Uncle Gus shrugged. ‘I suppose it could have been. All looked the same to me. Right, that’s a job well done. Just got one more spot to do round the back.’

‘I think I’m falling in love with a ghost,’ Lily said, looking at her parents across the dinner table, a couple of glasses of wine having loosened her tongue.

‘Well, probably better than falling for a human,’ Sarah said, giving Pete a wry grin. ‘I imagine they smell better. As in, not at all.’

‘And eat less on dates,’ Pete said. ‘Got to save your pennies when you can. Which ghost will this be, out of interest? Not old Harry, who haunts the bridge down by the Moor Cross tunnel?’

‘Who?’

Pete laughed. ‘Don’t worry, I made him up. Are we going to have to guess?’

‘Dad, do you remember when I got stuck up the sycamore tree up at the guesthouse, and Michael Borton climbed up and helped me down?’

Pete shrugged. ‘Vaguely. I was at work. I remember Angus mentioning it offhand once or twice, but it wasn’t a big deal. You were only up there for five minutes.’

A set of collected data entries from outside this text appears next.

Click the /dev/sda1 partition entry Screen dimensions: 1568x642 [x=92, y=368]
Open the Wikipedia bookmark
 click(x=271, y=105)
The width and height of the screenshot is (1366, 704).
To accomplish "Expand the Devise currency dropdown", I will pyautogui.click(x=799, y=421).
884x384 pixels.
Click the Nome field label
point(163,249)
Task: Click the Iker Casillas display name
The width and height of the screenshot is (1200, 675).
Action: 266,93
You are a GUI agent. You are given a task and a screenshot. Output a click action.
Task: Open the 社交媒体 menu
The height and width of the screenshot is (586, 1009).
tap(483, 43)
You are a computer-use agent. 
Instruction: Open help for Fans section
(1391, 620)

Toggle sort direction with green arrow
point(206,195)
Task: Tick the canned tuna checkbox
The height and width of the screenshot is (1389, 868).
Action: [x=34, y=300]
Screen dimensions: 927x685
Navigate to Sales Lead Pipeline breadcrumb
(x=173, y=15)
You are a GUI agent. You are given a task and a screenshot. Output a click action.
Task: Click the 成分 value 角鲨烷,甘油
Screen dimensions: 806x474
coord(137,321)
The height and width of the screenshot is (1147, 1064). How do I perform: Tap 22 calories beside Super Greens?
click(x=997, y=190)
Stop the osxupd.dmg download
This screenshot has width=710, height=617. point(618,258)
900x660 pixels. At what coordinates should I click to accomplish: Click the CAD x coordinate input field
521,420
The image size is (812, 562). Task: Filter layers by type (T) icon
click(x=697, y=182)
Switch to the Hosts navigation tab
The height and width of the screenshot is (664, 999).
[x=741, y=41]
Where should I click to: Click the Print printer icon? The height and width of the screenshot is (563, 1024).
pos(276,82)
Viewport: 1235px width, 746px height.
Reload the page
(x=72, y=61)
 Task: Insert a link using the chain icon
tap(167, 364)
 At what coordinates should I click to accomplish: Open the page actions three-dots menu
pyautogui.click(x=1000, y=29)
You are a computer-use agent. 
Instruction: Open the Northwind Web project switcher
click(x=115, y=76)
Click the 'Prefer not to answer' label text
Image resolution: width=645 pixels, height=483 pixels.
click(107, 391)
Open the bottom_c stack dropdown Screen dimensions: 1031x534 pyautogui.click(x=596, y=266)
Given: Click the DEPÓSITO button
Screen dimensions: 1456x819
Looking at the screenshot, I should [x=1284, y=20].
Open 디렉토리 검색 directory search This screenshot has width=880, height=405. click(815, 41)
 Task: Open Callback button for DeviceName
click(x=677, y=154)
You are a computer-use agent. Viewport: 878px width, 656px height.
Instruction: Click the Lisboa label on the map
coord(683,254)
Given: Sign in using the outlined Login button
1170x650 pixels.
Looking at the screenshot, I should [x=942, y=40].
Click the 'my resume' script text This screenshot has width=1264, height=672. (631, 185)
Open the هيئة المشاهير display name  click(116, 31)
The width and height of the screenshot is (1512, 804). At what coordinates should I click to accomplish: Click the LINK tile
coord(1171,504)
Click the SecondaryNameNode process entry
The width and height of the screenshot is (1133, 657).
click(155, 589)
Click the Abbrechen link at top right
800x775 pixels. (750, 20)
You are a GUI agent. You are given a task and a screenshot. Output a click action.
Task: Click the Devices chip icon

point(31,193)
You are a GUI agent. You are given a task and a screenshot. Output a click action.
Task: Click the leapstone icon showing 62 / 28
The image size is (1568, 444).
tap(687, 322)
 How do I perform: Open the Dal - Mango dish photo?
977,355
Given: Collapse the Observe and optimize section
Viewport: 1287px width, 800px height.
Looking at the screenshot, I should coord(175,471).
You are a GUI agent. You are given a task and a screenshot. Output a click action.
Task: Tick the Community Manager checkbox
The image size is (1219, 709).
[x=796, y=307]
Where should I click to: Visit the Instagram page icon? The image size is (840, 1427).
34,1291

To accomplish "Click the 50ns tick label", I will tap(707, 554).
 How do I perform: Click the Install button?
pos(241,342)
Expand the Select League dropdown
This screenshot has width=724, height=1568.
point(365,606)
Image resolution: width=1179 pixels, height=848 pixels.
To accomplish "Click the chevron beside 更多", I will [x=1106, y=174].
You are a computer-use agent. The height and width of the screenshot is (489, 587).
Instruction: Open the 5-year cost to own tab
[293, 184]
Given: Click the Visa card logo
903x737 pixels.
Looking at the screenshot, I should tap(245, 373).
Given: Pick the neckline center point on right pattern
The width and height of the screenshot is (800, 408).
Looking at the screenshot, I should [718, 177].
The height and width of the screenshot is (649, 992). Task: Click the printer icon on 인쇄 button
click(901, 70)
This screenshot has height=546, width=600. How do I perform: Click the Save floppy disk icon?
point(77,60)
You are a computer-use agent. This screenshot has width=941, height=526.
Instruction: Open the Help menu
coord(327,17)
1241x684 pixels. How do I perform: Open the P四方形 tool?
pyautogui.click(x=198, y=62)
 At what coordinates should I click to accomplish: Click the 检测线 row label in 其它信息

‘That’s not what he said.’

‘Ah, you can’t have been more than eight or nine. I imagine you kids got up to way worse than that. Do you remember the time you and Mary fell in the river and the police came out?’

Lily grimaced. ‘I was seventeen, and Colin’s older brother had been sneaking us drinks in The Crown’s beer garden. We stole a canoe and then capsized it. I remember the policeman laughing.’

‘You were such a tearaway in your teens,’ Sarah said. ‘I thought you were heading for a life of crime.’

‘I wasn’t that bad,’ Lily said, remembering a couple of other drunken escapades, and feeling glad her parents had no idea what she’d got up to at university. ‘Do you remember much about Michael?’